O presidente da ABGLT diz que vê com grande preocupação o “cenário que se anuncia tenebroso”, de “grande inconstância política”.
“Há o desmonte de algumas políticas, em especial as de direitos humanos”, diz. “A PEC 55, as reformas trabalhista e da Previdência atacam diretamente a população. A gente vive um desmonte da política no País e o governo não sinaliza perspectiva para 2017.”
“Para não ser tão pessimista, há um crescimento do movimento LGBT em várias esferas. Há grupos no Ministério Público, na OAB, em sindicatos, de mães, nas universidades, na imprensa. Você vê uma turma forte na sociedade que não aceita o discurso conservador e homofóbico. Essa é nossa esperança para resistir ao próximo período.”
Para Keila Simpson, presidente da Antra, vivemos um paradoxo: apesar dos avanços, a discussão de várias pautas está pendente; ainda há muitos assassinatos de transgêneros.
Segundo a ativista, as conquistas mais primárias para a população são tratadas com aversão na sociedade.
Ela diz concordar com a esperança de Magno no Supremo, mas faz uma ponderação.

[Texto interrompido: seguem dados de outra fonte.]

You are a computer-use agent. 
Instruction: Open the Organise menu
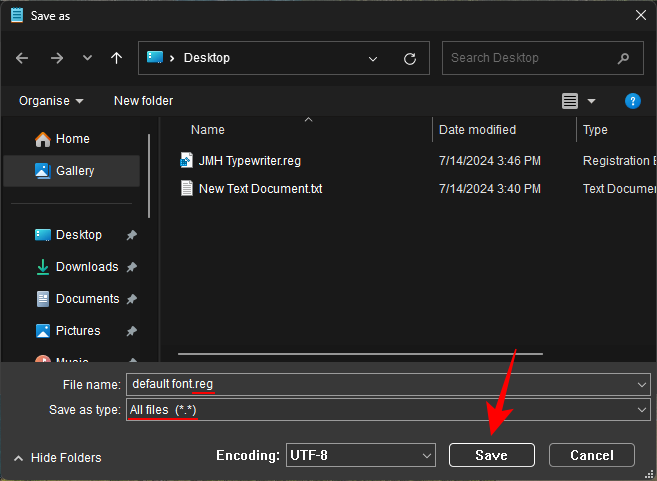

“O STF faz coisas que o legislador não faz. O Congresso se abstém de sua competência e aí deixa a falha. Então, a Suprema Corte vai lá e toma atitudes, como no caso do casamento igualitário. Mas imagine um País no qual o Supremo tenha que decidir sobre como a pessoa deve usar banheiro! Essas coisas geram tanta polêmica que o STF tem que fazer algo. Se o Legislativo fizer, vai levantar divisões, o projeto vai tramitar, tramitar e tramitar… O Legislativo não legisla para a população trans, o Executivo não executa, e o Judiciário vem e faz algo, mas a instância tem que ser o Legislativo.”
Simpson acredita também que muitas conquistas da população trans são “gambiarras legais” e defende que é essencial denunciar a violência contra a pessoa trans, que está enraizada na sociedade, “que é tão comum”.
A saúde, para a presidente, tem sido a área na qual avanços significativos têm acontecido. Mas o governo Temer não sinaliza apoio à causa.
“As perguntas que não querem calar são: até que ponto a gente dialoga? E dialogar para conseguir o quê? Se todos os avanços que nós conseguimos foi em outro governo [o petista], qual é a proposta do governo atual para nós? Tem que fazer esse debate interno no movimento, para que a gente possa ponderar um pouco mais. Se a gente não retroceder, já está de bom tamanho, porque avançar mais que isso, tenho convicção de que a gente não avança.”
A Antra tem na agenda para o ano que vem ações com municípios e estados, mas as causas são as mesmas.
“O nome social é uma coisa imperiosa”, conta. Além disso, o acesso à educação e trabalho e o diálogo com a sociedade são prioridades.
“A sociedade determina o que é bom ou ruim para o outro. Falta o respeito pelo direito à individualidade. Eu posso decidir fazer o que quiser. O que a gente precisa fazer é respeitar o outro, esperando que a sociedade compreenda que as pessoas são felizes como elas são. Mesmo que eu não concorde, tenho que respeitar. Que a gente possa diminuir essas violências. Que 2017 seja um ano com menos mortes de pessoas trans.”